Omicidio a Cosenza, rintracciato il presunto responsabile. Carbone ucciso da colpi d’arma da fuoco esplosi dall’ultimo piano di una abitazione
Subito dopo i primi rilievi, i carabinieri hanno avviato una serie di perquisizioni nelle abitazioni del condominio dove viveva la vittima

COSENZA Tre colpi di pistola sparati dal quinto piano di un palazzo nel cuore dell’ultimo lotto di Via Popilia, quartiere popolare di Cosenza.
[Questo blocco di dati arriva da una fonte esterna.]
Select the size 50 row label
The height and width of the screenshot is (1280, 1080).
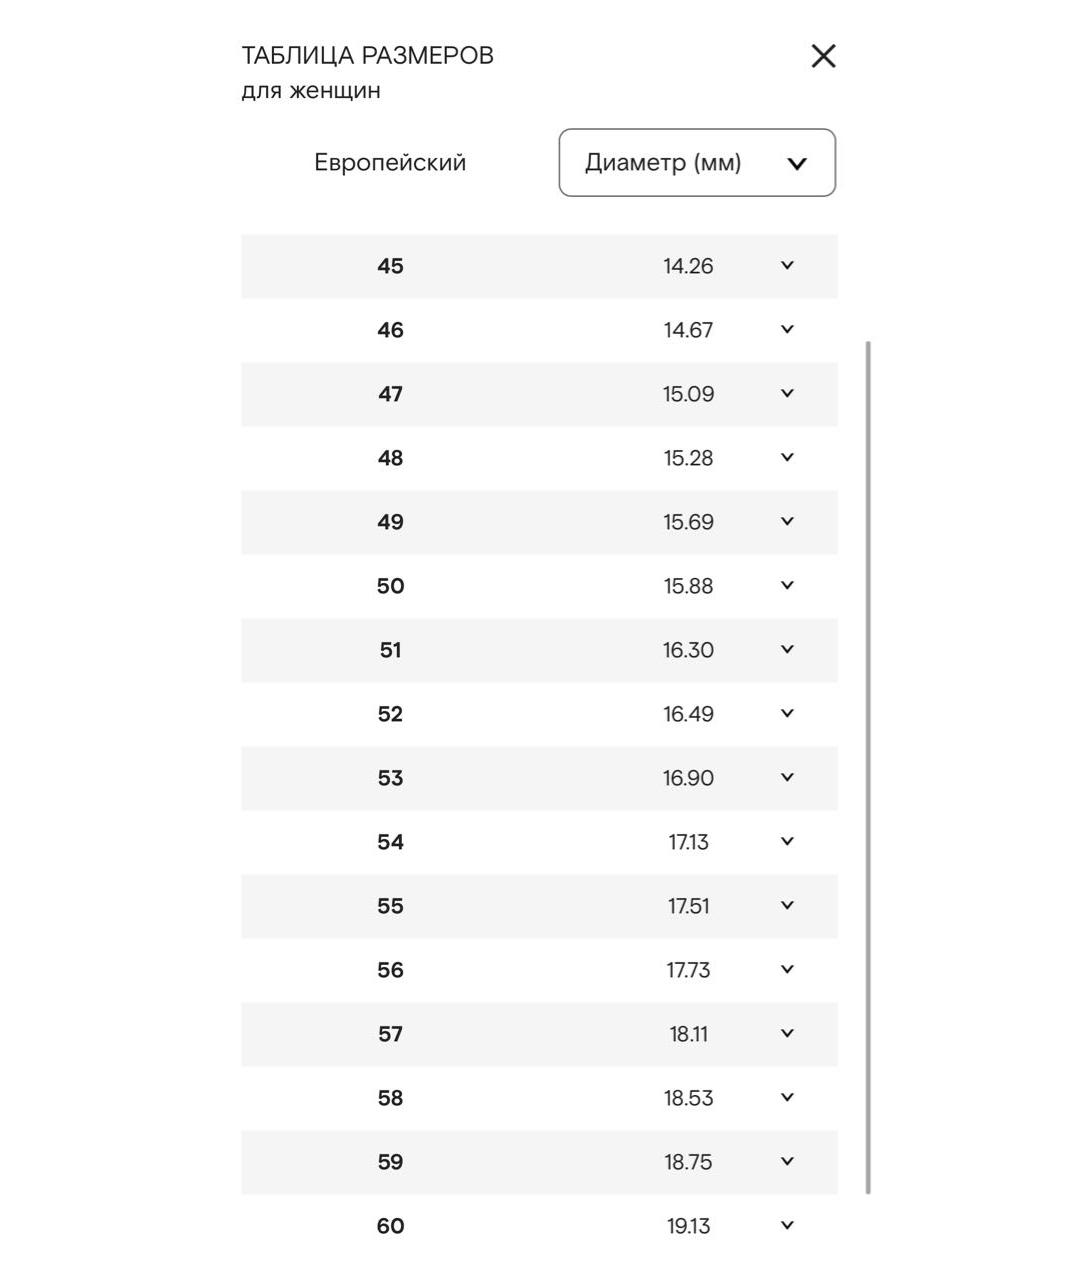[390, 586]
Nelle ore successive al rinvenimento del cadavere di Luca Carbone, 48enne piazzaiolo cosentino, rinvenuto – questa mattina – senza vita a bordo di una Ford Fiesta: i carabinieri del Comando Provinciale di Cosenza guidati dal Colonnello Andrea Mommo avrebbero rintracciato e fermato il presunto responsabile dell’omicidio. Si tratta di Francesco De Grandis (difeso dall’avvocato Amabile Cuscino), un vicino di casa della vittima, che avrebbe fatto fuoco dalla propria abitazione colpendo a morte Carbone. Alla base del gesto problemi – questo quanto trapela – di vicinato. Sul posto sono intervenuti i carabinieri, la scientifica e il pm di turno della procura di Cosenza che coordina le indagini, Veronica Rizzaro. Il 48enne – con piccoli precedenti penali a carico, ma non legati all’odierno omicidio – era un pizzaiolo ma al momento disoccupato. Un’amica giunta sul posto ha parlato di un bravo ragazzo impegnato ad occuparsi della propria famiglia (la madre e il fratello). Subito dopo i primi rilievi, i carabinieri hanno avviato una serie di perquisizioni nelle abitazioni del condominio dove viveva la vittima. (f.b.)